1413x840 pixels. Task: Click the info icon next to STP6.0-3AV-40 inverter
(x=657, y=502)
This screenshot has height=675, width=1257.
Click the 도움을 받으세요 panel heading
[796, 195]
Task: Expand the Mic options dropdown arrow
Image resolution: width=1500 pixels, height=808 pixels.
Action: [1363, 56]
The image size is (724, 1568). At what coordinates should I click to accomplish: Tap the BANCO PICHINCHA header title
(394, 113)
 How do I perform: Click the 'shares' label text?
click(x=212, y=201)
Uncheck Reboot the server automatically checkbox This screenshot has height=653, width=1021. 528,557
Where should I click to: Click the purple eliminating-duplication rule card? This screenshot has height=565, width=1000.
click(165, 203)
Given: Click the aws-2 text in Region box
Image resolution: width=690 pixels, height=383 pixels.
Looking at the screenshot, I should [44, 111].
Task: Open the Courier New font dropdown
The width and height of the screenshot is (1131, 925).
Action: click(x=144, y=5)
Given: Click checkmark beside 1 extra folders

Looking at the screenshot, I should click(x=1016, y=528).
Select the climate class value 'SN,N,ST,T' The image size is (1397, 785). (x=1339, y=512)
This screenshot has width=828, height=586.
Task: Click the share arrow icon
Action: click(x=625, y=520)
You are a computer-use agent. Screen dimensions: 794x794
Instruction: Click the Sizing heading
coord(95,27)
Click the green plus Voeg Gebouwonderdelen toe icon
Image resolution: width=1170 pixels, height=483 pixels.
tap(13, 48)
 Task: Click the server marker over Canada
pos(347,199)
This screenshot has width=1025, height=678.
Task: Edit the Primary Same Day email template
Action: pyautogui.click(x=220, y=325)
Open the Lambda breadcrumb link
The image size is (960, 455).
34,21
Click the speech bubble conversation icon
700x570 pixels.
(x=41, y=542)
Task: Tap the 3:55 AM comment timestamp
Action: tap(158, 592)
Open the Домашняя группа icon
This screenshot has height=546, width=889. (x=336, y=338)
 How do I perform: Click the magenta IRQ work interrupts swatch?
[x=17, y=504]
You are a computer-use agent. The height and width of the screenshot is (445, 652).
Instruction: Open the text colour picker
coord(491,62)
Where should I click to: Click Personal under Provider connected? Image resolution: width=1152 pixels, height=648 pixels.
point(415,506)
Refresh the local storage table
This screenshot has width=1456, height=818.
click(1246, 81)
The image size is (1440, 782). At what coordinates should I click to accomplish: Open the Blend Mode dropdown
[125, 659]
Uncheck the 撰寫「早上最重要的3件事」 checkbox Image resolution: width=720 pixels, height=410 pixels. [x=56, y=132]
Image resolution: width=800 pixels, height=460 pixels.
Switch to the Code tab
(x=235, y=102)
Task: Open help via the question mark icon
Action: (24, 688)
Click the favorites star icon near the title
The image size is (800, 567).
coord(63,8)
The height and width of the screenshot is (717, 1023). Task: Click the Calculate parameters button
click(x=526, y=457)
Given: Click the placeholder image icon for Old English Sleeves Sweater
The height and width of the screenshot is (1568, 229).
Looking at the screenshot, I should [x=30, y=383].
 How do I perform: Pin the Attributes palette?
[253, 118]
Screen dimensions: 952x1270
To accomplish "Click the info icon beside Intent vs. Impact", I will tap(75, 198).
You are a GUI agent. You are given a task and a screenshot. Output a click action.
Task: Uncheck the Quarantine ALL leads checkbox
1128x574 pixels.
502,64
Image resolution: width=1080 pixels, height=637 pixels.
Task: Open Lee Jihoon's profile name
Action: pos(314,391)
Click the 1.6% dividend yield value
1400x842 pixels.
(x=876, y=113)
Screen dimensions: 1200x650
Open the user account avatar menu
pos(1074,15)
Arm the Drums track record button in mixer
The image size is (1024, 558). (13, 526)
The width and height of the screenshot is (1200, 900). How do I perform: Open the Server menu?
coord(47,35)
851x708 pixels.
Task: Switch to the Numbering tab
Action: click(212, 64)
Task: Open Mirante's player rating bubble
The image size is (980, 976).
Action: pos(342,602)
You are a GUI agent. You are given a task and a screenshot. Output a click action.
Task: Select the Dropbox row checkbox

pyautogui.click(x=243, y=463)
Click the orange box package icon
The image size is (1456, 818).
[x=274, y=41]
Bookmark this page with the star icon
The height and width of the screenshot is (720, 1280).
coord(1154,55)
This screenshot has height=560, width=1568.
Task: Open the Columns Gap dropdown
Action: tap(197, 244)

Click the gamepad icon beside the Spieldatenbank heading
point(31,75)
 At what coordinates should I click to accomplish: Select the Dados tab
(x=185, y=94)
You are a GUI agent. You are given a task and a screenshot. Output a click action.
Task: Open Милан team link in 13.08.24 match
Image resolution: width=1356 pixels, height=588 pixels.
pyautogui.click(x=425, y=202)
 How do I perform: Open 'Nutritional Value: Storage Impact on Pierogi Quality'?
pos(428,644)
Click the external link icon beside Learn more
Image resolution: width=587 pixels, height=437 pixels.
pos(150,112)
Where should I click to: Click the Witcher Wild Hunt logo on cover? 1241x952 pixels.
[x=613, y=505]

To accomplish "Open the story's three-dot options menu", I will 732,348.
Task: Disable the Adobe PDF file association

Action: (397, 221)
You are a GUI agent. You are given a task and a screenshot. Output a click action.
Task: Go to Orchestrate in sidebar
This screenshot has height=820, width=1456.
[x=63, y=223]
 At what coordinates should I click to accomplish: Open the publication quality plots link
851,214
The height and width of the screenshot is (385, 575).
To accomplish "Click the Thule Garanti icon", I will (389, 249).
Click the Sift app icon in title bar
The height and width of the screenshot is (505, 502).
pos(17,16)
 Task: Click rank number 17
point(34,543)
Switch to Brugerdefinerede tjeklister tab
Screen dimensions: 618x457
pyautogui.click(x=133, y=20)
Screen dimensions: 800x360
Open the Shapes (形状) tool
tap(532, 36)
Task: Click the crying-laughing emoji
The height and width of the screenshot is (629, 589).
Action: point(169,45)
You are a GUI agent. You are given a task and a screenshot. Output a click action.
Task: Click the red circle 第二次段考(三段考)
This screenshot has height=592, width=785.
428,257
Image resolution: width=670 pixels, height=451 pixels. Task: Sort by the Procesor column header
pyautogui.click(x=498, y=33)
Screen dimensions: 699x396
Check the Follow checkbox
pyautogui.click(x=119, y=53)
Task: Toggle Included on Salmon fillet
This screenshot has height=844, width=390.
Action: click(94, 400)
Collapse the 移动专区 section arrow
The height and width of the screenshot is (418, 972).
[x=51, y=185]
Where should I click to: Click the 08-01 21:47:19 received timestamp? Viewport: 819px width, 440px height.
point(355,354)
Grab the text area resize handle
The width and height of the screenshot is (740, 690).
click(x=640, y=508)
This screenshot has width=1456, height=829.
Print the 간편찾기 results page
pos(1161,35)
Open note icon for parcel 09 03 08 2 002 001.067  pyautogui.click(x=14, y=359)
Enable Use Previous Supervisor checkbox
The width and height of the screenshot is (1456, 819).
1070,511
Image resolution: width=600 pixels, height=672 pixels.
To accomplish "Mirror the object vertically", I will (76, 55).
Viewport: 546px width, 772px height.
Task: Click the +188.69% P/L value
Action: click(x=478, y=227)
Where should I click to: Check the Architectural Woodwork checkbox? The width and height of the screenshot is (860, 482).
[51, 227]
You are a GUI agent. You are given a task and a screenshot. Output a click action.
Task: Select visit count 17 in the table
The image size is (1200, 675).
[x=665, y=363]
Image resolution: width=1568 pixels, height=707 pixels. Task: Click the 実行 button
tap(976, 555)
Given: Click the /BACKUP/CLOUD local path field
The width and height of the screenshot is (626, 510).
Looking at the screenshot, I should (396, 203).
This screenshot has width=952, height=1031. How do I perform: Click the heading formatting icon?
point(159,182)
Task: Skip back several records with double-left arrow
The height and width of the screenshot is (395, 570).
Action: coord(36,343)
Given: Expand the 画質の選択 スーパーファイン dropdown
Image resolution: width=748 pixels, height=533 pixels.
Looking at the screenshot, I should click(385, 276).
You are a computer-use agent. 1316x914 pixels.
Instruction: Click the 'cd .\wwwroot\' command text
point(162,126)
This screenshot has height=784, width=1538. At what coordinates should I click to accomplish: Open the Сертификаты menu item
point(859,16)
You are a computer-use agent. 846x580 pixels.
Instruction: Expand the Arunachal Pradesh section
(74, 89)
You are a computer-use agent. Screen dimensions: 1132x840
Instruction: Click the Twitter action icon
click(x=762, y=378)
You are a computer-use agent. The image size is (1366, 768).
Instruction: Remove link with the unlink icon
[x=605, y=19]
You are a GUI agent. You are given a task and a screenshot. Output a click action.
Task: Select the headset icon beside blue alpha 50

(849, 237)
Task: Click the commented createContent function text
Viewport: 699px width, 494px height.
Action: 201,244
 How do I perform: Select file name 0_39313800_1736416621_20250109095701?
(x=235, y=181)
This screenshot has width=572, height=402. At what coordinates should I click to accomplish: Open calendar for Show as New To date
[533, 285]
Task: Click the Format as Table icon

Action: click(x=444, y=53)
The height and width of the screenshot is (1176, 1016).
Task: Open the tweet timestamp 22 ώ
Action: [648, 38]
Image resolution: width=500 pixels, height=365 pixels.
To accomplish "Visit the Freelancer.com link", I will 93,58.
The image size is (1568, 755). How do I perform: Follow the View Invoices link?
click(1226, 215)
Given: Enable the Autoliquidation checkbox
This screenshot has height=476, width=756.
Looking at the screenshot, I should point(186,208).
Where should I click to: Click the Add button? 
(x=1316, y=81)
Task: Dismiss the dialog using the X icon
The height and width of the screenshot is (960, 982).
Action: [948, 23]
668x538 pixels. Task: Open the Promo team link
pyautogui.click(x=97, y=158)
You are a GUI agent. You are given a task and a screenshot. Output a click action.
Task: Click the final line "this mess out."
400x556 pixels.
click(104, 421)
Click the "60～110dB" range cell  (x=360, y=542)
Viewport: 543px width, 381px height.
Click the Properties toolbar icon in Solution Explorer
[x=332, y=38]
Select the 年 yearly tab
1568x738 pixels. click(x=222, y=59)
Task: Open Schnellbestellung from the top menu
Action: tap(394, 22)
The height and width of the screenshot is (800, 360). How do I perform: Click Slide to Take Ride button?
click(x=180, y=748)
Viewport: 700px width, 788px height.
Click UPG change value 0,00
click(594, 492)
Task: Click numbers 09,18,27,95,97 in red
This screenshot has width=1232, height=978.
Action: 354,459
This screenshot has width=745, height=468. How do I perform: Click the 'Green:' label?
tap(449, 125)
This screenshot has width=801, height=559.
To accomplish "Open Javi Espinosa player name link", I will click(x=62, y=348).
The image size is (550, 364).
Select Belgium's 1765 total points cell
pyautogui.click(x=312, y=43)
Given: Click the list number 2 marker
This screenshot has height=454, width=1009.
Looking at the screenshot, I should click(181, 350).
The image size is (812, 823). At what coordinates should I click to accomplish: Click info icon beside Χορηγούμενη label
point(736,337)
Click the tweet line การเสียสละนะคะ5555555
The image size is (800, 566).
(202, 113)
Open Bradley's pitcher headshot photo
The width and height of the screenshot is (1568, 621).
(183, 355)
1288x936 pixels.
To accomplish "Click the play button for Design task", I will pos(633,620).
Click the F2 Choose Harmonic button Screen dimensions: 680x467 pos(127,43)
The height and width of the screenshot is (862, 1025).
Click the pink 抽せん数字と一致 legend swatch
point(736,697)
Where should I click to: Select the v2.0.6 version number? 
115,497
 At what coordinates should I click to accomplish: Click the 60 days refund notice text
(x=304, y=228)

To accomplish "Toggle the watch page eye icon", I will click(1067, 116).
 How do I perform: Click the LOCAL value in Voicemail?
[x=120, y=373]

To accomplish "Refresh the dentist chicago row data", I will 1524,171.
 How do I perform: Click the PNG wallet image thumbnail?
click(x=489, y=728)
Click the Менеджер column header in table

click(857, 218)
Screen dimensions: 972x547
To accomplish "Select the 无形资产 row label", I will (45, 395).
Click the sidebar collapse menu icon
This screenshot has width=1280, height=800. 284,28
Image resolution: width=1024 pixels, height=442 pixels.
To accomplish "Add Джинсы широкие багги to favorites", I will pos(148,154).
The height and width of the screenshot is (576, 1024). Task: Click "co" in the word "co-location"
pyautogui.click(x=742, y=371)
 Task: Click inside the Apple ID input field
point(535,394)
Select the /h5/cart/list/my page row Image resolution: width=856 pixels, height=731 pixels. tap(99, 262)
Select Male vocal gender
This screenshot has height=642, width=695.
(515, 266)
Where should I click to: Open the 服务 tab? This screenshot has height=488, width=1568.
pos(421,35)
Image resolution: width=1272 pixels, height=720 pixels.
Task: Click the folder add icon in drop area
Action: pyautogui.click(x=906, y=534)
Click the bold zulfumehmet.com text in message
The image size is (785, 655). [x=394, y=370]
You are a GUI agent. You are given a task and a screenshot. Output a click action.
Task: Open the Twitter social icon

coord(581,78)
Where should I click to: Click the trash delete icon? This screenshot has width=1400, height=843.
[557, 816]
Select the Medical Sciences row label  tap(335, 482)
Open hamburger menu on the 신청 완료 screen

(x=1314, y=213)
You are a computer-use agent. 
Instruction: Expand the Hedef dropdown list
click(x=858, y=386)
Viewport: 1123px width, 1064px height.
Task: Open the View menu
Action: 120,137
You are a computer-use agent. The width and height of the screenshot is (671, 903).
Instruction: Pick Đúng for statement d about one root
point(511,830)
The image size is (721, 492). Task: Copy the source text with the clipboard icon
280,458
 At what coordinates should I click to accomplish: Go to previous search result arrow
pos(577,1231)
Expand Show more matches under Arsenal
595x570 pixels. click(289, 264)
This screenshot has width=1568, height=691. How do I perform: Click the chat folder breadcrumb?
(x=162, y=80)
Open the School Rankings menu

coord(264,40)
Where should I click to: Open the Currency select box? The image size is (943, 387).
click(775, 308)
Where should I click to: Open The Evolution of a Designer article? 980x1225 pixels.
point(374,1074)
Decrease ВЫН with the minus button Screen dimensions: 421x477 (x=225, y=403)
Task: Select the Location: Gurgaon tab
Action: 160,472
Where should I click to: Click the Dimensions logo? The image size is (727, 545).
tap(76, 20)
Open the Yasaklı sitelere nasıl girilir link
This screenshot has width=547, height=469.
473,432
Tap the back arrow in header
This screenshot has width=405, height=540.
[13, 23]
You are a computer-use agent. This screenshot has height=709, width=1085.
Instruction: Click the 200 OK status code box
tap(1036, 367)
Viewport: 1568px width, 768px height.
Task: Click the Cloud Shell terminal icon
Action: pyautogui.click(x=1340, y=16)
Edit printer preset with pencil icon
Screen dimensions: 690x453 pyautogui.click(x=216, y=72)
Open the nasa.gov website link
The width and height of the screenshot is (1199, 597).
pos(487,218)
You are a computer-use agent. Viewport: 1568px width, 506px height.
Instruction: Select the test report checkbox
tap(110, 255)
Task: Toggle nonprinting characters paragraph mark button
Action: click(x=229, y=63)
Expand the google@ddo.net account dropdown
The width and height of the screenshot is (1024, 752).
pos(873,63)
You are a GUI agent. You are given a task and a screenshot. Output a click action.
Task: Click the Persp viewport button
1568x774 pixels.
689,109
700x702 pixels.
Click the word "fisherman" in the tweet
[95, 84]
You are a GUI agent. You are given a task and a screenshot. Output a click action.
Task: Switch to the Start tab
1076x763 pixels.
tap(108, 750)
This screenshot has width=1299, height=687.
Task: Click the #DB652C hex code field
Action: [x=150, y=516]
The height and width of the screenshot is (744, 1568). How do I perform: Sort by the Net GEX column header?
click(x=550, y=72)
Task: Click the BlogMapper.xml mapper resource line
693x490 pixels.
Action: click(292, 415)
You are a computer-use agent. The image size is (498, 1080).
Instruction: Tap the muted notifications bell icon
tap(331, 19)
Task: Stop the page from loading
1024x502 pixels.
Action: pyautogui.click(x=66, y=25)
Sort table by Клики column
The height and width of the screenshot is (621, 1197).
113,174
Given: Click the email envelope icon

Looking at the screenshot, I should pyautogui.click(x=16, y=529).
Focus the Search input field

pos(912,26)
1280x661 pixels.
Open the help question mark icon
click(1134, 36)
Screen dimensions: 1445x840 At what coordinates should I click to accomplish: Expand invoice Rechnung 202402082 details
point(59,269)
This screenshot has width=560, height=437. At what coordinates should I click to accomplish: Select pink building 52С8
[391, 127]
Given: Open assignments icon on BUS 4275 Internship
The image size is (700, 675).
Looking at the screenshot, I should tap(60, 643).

+ + + +

**EXERCISE**
Write out exactly, please, the lines beginning at the start of the material and ending with the line that holds "Uncheck Reboot the", both included.

**SOLUTION TO THE EXERCISE**
1413x840 pixels. Task: Click the info icon next to STP6.0-3AV-40 inverter
(x=657, y=502)
This screenshot has height=675, width=1257.
Click the 도움을 받으세요 panel heading
[796, 195]
Task: Expand the Mic options dropdown arrow
Image resolution: width=1500 pixels, height=808 pixels.
Action: [1363, 56]
The image size is (724, 1568). At what coordinates should I click to accomplish: Tap the BANCO PICHINCHA header title
(394, 113)
 How do I perform: Click the 'shares' label text?
click(x=212, y=201)
Uncheck Reboot the server automatically checkbox This screenshot has height=653, width=1021. 528,557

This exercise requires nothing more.